Saved data entries:
Content starts

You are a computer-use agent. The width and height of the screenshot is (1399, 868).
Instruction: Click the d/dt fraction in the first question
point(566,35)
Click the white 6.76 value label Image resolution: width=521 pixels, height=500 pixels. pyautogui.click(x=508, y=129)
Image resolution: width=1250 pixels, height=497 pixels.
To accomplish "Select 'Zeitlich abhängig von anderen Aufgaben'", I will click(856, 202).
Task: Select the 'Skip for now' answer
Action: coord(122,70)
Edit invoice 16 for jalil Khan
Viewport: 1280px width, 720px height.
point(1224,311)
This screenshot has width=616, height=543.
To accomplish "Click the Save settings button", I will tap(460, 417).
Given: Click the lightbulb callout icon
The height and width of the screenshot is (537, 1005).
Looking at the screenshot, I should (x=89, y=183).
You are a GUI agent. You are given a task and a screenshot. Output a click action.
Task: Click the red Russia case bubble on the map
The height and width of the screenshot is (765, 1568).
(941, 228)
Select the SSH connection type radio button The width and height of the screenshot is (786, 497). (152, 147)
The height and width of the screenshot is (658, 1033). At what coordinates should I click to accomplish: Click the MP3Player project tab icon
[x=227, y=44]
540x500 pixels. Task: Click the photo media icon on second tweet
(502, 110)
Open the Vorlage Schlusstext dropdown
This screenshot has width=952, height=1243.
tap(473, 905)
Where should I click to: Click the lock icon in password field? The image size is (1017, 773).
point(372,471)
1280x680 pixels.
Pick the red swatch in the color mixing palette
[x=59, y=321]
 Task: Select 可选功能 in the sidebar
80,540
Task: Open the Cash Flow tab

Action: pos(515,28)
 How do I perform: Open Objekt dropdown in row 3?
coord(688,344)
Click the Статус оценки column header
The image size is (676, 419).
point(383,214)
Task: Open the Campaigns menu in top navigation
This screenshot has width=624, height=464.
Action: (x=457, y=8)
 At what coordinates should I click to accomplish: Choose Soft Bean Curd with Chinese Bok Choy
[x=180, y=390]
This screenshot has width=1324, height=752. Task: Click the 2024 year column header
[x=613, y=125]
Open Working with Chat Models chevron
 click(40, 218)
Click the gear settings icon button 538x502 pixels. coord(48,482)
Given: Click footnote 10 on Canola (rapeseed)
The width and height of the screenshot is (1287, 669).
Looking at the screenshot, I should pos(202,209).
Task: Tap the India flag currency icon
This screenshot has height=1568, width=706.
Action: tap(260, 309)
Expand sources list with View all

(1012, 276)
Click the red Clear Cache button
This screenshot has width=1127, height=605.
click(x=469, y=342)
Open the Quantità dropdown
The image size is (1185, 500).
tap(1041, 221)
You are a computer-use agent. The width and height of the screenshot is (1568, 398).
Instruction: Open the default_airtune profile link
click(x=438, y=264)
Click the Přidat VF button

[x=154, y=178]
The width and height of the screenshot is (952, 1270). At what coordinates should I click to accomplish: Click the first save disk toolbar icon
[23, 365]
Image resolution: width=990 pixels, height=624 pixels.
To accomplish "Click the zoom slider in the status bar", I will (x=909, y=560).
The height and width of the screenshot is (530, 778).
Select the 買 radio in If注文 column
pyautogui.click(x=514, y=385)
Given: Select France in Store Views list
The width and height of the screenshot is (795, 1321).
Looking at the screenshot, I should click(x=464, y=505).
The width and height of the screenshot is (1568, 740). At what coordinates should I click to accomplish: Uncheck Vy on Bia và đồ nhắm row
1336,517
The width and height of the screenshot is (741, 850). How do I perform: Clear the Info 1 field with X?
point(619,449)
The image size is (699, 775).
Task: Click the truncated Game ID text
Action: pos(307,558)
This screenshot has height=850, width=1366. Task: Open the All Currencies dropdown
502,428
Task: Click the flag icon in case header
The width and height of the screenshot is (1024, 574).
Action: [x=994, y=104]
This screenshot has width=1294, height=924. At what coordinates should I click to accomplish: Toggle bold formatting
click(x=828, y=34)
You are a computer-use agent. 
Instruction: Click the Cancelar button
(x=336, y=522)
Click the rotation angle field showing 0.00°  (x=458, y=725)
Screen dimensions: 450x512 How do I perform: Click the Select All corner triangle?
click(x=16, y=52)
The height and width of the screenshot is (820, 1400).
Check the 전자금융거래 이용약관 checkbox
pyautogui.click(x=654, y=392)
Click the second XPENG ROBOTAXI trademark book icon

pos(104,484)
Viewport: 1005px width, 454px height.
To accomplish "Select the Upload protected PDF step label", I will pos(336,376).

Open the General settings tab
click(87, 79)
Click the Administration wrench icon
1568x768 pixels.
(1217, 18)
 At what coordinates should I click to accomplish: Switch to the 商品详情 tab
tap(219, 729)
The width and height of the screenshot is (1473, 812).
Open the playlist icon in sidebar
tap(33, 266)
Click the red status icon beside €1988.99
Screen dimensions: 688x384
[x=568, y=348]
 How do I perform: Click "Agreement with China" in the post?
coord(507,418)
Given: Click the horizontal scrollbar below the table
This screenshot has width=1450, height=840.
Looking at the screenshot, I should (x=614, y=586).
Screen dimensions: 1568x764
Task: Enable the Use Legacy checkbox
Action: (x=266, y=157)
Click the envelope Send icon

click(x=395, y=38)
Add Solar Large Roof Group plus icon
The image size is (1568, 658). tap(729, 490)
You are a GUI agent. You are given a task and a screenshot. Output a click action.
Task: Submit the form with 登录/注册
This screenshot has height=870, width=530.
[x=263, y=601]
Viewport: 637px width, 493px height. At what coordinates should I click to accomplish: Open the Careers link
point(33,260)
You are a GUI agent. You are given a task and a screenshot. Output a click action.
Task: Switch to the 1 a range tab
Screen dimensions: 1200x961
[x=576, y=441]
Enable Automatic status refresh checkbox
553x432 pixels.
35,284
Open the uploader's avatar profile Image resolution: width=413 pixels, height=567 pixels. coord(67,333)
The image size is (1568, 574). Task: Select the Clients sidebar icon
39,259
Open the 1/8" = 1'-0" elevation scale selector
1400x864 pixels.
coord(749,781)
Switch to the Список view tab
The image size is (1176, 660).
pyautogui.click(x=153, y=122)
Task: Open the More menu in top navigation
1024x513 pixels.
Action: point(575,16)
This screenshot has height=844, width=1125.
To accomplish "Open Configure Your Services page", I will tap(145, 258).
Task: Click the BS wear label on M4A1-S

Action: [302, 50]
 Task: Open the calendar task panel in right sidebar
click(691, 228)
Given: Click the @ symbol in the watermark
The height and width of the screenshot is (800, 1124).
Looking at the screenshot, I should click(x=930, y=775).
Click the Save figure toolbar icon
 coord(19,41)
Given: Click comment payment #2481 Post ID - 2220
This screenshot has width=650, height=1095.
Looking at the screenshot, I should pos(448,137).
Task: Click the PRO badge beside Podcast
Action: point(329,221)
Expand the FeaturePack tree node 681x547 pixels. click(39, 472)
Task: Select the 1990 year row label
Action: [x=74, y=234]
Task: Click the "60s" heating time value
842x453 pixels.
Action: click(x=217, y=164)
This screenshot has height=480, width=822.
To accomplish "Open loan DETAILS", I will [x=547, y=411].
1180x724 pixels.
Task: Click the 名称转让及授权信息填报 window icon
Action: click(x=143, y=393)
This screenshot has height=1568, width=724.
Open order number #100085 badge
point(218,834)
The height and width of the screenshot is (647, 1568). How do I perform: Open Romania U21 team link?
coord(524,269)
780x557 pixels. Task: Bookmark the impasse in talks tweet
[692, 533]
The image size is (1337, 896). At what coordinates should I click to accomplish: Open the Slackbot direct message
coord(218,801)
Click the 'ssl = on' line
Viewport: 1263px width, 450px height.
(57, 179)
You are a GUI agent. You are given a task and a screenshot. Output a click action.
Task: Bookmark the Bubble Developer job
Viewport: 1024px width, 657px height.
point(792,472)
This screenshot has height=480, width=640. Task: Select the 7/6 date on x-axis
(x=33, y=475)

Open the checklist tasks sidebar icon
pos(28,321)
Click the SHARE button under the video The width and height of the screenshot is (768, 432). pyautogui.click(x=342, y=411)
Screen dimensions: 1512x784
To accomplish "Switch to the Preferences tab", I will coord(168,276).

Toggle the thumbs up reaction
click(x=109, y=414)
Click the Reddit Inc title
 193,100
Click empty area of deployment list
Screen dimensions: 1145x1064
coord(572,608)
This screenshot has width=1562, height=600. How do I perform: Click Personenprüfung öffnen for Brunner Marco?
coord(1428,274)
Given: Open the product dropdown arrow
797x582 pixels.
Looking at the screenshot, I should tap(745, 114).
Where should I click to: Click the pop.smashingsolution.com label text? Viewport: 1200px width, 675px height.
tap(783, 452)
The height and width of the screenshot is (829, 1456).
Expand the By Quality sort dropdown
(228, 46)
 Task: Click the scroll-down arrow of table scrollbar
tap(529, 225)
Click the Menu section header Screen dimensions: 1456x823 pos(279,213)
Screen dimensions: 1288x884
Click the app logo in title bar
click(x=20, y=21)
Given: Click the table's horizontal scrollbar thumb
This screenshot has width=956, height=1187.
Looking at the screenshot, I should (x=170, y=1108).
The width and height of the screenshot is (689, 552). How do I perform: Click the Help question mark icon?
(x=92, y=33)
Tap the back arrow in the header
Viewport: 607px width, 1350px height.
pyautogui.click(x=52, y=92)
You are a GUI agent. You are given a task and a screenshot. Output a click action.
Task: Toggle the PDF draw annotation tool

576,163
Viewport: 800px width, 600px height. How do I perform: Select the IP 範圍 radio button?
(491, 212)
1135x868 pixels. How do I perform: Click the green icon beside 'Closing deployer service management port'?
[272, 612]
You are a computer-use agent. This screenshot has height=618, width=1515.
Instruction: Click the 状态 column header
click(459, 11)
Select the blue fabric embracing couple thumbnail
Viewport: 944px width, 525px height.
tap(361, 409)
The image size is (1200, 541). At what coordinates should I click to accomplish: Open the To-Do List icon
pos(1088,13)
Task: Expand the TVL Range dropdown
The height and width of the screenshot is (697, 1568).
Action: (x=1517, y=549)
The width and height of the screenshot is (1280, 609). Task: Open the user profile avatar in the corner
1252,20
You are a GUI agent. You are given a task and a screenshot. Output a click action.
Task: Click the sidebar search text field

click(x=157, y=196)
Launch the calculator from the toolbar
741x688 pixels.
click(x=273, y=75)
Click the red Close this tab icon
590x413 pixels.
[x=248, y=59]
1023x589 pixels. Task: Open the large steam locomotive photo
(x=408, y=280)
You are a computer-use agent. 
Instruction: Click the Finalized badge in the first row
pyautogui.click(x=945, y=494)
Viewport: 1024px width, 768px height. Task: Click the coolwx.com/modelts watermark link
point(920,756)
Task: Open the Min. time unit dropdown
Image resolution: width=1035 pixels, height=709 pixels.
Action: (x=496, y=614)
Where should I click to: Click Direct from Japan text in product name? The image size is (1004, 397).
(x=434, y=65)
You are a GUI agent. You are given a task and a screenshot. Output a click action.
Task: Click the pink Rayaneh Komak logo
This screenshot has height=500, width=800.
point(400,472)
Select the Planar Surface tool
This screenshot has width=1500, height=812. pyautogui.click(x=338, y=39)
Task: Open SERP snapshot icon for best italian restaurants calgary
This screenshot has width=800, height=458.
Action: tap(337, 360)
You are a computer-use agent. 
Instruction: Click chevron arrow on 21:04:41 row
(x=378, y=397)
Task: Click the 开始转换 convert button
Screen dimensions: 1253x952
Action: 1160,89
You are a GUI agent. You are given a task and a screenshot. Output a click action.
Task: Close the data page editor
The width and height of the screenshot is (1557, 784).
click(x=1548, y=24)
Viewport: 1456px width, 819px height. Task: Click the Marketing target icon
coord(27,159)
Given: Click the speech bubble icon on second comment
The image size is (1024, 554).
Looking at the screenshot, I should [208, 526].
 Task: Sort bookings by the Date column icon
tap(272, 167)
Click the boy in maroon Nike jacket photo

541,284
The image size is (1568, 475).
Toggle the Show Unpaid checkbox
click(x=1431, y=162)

Content ends

# Exercise goal
What you return must be the lines above that run from the line with "Task: Select 可选功能 in the sidebar" to the line with "Task: Click the flag icon in case header", inclusive, each copied exactly.

# Written answer
 Task: Select 可选功能 in the sidebar
80,540
Task: Open the Cash Flow tab

Action: pos(515,28)
 How do I perform: Open Objekt dropdown in row 3?
coord(688,344)
Click the Статус оценки column header
The image size is (676, 419).
point(383,214)
Task: Open the Campaigns menu in top navigation
This screenshot has width=624, height=464.
Action: (x=457, y=8)
 At what coordinates should I click to accomplish: Choose Soft Bean Curd with Chinese Bok Choy
[x=180, y=390]
This screenshot has width=1324, height=752. Task: Click the 2024 year column header
[x=613, y=125]
Open Working with Chat Models chevron
 click(40, 218)
Click the gear settings icon button 538x502 pixels. coord(48,482)
Given: Click footnote 10 on Canola (rapeseed)
The width and height of the screenshot is (1287, 669).
Looking at the screenshot, I should pos(202,209).
Task: Tap the India flag currency icon
This screenshot has height=1568, width=706.
Action: tap(260, 309)
Expand sources list with View all

(1012, 276)
Click the red Clear Cache button
This screenshot has width=1127, height=605.
click(x=469, y=342)
Open the Quantità dropdown
The image size is (1185, 500).
tap(1041, 221)
You are a computer-use agent. The width and height of the screenshot is (1568, 398).
Instruction: Open the default_airtune profile link
click(x=438, y=264)
Click the Přidat VF button

[x=154, y=178]
The width and height of the screenshot is (952, 1270). At what coordinates should I click to accomplish: Click the first save disk toolbar icon
[23, 365]
Image resolution: width=990 pixels, height=624 pixels.
To accomplish "Click the zoom slider in the status bar", I will (x=909, y=560).
The height and width of the screenshot is (530, 778).
Select the 買 radio in If注文 column
pyautogui.click(x=514, y=385)
Given: Select France in Store Views list
The width and height of the screenshot is (795, 1321).
Looking at the screenshot, I should click(x=464, y=505).
The width and height of the screenshot is (1568, 740). At what coordinates should I click to accomplish: Uncheck Vy on Bia và đồ nhắm row
1336,517
The width and height of the screenshot is (741, 850). How do I perform: Clear the Info 1 field with X?
point(619,449)
The image size is (699, 775).
Task: Click the truncated Game ID text
Action: pos(307,558)
This screenshot has height=850, width=1366. Task: Open the All Currencies dropdown
502,428
Task: Click the flag icon in case header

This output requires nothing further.